[EXERCISE GOAL] Repeat everything in the entries from the line containing "You are a computer-use agent. The width" down to the line containing "point(794,375)", with both of those lines included.
— BEGIN SUPPLIED ENTRIES —
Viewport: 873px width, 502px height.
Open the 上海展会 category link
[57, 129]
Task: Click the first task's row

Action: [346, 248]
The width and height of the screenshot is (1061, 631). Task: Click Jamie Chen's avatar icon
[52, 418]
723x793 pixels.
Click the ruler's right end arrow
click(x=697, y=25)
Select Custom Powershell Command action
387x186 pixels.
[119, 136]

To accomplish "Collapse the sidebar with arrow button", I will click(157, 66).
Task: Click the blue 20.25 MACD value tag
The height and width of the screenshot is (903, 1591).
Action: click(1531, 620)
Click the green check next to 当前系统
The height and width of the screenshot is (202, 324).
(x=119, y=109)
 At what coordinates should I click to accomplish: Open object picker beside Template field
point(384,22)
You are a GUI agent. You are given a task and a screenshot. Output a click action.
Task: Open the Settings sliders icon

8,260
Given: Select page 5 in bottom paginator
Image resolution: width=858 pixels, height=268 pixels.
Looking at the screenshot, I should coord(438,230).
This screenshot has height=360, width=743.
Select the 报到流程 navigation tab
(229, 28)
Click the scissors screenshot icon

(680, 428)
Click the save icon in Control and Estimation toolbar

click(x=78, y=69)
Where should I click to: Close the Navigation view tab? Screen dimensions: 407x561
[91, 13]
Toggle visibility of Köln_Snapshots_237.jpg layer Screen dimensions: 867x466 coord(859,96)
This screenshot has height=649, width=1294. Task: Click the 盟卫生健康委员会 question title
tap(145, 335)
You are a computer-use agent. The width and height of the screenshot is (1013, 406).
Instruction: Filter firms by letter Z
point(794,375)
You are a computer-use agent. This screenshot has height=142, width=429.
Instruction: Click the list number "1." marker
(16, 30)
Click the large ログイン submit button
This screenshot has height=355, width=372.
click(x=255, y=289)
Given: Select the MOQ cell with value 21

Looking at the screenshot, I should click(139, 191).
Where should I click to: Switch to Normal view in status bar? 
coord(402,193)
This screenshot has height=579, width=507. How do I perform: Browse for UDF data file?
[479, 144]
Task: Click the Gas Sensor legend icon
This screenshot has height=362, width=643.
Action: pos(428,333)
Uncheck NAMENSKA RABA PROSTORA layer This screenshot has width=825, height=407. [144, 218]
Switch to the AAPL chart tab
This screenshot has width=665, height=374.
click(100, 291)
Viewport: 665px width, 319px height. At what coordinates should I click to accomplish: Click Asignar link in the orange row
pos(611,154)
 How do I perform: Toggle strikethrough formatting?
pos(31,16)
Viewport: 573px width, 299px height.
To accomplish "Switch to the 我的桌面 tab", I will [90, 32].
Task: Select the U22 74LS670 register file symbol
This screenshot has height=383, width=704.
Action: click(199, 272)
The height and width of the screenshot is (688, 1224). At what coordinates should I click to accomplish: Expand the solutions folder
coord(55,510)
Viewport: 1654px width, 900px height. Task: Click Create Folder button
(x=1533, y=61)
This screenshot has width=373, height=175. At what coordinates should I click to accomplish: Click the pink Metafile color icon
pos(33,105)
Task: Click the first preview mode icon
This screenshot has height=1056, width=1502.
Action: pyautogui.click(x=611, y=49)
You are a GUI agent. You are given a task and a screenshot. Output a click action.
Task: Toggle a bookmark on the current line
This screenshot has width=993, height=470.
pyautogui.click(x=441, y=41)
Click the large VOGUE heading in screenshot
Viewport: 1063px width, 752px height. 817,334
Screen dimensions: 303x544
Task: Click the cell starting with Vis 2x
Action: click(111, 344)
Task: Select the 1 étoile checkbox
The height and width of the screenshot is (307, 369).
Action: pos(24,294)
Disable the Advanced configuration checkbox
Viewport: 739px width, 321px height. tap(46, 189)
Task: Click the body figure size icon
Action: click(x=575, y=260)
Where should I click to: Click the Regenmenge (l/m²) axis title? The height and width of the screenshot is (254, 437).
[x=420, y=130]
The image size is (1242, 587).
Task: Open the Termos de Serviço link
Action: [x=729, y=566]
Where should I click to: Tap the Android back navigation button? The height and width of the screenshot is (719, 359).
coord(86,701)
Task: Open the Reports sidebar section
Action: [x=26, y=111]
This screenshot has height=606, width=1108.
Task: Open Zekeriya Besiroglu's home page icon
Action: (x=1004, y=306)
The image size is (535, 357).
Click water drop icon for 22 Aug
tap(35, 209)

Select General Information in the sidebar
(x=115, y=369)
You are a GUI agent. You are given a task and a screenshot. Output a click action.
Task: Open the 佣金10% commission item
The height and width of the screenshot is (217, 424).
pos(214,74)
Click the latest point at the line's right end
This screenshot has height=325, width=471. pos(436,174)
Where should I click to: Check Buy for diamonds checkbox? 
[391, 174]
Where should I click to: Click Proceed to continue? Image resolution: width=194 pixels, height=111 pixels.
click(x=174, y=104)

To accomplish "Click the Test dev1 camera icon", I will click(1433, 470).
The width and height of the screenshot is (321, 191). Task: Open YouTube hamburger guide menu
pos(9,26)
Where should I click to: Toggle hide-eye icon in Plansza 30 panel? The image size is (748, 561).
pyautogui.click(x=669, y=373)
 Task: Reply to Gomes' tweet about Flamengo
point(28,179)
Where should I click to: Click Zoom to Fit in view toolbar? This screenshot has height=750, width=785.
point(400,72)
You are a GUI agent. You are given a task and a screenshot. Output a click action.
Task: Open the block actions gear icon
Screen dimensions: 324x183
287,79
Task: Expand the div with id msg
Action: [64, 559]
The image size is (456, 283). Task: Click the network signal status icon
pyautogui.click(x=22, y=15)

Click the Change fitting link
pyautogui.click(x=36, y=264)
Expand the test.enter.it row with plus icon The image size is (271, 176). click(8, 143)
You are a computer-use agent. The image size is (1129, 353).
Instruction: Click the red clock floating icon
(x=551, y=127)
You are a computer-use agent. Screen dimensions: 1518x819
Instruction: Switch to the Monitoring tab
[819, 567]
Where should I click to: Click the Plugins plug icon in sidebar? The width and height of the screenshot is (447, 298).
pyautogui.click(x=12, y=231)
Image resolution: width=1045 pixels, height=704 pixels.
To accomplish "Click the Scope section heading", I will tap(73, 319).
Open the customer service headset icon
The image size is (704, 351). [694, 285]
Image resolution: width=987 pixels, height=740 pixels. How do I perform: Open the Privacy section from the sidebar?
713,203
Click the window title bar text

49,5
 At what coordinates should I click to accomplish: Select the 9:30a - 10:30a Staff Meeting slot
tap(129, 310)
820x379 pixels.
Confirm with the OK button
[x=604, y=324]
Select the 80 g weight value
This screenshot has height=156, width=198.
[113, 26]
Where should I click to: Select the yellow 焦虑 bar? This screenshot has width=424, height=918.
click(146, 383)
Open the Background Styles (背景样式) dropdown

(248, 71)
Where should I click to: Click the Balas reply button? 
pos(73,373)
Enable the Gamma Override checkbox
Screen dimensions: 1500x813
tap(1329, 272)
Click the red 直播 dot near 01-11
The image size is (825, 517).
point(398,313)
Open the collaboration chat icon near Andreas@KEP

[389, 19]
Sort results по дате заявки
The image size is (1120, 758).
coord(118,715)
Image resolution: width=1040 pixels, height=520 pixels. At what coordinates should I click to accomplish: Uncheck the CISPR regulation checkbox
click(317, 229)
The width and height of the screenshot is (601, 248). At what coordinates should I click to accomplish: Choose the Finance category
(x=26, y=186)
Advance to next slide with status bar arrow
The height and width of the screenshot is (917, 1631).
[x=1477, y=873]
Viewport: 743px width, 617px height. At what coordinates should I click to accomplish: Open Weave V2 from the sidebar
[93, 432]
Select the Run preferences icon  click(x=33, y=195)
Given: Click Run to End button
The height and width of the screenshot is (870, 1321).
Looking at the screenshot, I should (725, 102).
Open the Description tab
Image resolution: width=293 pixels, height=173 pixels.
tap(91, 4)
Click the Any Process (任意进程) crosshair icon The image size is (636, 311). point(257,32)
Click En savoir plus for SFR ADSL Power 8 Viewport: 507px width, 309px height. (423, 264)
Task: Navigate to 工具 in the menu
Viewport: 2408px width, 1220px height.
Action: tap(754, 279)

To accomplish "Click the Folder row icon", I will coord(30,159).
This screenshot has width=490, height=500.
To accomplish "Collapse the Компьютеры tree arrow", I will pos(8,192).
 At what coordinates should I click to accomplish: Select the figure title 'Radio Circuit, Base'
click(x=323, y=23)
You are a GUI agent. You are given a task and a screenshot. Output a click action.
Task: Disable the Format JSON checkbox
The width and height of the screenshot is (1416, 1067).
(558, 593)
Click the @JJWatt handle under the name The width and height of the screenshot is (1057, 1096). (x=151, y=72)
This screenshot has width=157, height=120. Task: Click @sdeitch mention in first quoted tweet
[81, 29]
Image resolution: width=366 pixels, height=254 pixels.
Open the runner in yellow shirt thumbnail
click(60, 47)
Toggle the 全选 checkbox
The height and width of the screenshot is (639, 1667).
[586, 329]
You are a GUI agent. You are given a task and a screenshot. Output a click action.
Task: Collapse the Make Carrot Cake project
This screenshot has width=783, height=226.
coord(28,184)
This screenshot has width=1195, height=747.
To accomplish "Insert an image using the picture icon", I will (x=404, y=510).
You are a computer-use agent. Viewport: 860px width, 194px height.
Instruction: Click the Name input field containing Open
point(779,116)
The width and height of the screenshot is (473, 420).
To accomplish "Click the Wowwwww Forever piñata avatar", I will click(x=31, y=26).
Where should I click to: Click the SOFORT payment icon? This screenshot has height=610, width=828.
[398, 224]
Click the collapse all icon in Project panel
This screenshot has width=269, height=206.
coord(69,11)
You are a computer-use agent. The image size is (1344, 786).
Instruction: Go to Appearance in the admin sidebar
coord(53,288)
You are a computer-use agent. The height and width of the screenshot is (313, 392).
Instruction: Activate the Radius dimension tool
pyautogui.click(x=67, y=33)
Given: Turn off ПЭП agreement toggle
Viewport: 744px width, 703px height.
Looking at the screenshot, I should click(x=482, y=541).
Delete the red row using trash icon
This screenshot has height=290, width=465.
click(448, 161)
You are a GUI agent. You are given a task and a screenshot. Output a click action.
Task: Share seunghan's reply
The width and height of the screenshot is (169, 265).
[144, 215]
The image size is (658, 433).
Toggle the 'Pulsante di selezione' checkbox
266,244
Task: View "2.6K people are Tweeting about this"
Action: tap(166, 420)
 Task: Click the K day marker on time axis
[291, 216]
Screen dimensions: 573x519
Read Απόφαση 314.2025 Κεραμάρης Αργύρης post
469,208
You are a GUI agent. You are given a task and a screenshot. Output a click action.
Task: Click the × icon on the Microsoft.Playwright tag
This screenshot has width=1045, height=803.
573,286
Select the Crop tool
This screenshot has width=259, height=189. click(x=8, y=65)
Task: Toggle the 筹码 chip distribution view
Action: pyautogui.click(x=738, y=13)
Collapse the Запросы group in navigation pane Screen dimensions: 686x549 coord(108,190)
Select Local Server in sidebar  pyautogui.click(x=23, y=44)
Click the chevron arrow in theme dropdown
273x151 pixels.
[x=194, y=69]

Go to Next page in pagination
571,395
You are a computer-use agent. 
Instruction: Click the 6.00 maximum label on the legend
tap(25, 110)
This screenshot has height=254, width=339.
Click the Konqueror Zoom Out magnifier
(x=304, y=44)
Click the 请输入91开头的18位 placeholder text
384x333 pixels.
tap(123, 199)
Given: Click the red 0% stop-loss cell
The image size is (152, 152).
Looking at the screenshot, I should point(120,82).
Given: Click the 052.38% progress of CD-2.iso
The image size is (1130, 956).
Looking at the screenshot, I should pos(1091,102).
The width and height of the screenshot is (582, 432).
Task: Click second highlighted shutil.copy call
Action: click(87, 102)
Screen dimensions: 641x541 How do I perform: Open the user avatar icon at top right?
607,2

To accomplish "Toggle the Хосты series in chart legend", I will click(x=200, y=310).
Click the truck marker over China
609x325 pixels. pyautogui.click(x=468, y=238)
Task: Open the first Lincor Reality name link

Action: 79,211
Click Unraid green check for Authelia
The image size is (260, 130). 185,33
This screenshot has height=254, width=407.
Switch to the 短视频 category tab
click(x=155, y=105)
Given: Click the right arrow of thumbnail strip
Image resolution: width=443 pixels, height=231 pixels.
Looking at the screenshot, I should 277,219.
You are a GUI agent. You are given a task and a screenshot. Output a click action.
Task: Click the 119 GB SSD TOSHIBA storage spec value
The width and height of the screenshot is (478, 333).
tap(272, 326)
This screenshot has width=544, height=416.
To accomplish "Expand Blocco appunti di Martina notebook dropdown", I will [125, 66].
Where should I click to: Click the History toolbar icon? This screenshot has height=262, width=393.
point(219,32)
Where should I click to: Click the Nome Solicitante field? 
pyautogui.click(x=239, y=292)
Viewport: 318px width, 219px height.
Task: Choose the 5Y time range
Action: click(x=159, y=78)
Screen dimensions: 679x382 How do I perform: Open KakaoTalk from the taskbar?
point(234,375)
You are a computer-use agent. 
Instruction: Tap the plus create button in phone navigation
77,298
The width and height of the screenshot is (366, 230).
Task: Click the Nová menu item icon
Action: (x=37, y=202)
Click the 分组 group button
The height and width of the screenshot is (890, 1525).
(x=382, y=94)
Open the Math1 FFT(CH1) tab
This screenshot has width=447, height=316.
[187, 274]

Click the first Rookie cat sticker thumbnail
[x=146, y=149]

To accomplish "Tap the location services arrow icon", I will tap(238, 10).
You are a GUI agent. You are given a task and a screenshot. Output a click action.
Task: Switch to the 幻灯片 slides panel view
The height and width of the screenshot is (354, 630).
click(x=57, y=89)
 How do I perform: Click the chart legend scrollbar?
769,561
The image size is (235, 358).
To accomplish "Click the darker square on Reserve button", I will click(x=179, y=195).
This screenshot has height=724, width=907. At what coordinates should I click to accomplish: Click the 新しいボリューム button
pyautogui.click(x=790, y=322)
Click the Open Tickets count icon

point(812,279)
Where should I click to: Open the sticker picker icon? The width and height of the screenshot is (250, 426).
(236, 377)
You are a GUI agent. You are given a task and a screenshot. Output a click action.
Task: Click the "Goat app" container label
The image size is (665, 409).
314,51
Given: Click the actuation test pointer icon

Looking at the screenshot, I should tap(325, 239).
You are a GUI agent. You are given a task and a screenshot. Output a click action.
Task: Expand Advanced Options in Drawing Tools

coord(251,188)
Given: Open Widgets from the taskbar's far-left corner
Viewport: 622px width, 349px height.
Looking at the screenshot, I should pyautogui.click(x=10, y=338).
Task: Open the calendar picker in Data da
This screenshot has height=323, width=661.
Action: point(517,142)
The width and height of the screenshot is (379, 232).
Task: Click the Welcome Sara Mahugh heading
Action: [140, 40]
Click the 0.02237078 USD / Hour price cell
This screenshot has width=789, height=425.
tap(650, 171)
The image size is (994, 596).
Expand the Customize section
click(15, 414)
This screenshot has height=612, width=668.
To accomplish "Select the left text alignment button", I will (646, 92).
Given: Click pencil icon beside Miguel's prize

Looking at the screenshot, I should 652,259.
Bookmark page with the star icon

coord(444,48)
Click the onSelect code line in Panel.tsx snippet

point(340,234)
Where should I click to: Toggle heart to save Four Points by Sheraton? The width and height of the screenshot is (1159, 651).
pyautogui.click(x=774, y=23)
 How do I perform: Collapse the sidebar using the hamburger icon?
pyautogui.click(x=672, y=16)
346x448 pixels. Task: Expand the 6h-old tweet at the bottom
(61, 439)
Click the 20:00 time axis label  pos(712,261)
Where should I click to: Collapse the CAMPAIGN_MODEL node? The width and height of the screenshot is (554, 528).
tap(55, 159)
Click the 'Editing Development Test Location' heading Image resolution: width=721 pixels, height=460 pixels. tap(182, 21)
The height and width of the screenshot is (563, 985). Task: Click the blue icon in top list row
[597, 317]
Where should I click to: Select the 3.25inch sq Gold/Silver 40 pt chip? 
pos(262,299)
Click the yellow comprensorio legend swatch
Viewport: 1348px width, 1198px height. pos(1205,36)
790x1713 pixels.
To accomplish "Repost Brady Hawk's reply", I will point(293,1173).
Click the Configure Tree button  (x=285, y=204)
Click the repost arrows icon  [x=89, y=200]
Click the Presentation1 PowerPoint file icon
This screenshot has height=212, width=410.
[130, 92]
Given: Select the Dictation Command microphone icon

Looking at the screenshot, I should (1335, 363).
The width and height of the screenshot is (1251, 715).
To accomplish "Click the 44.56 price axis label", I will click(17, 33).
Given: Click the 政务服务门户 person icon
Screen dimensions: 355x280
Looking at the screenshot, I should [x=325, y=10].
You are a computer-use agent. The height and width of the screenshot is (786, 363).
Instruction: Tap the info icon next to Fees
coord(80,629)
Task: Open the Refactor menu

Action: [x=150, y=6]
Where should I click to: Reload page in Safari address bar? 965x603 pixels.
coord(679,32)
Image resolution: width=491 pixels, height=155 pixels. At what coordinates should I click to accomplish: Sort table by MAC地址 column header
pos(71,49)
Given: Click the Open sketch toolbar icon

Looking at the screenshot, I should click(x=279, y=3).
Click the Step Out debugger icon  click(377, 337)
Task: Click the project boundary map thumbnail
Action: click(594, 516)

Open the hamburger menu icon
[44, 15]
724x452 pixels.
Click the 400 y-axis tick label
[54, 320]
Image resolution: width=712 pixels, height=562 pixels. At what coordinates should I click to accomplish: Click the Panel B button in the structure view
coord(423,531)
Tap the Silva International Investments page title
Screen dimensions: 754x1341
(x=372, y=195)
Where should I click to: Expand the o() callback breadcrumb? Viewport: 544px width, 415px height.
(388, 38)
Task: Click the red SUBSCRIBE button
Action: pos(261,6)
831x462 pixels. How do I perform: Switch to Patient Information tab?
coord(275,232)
— END SUPPLIED ENTRIES —
[THE RESPONSE]
You are a computer-use agent. The width and height of the screenshot is (1013, 406).
Instruction: Filter firms by letter Z
point(794,375)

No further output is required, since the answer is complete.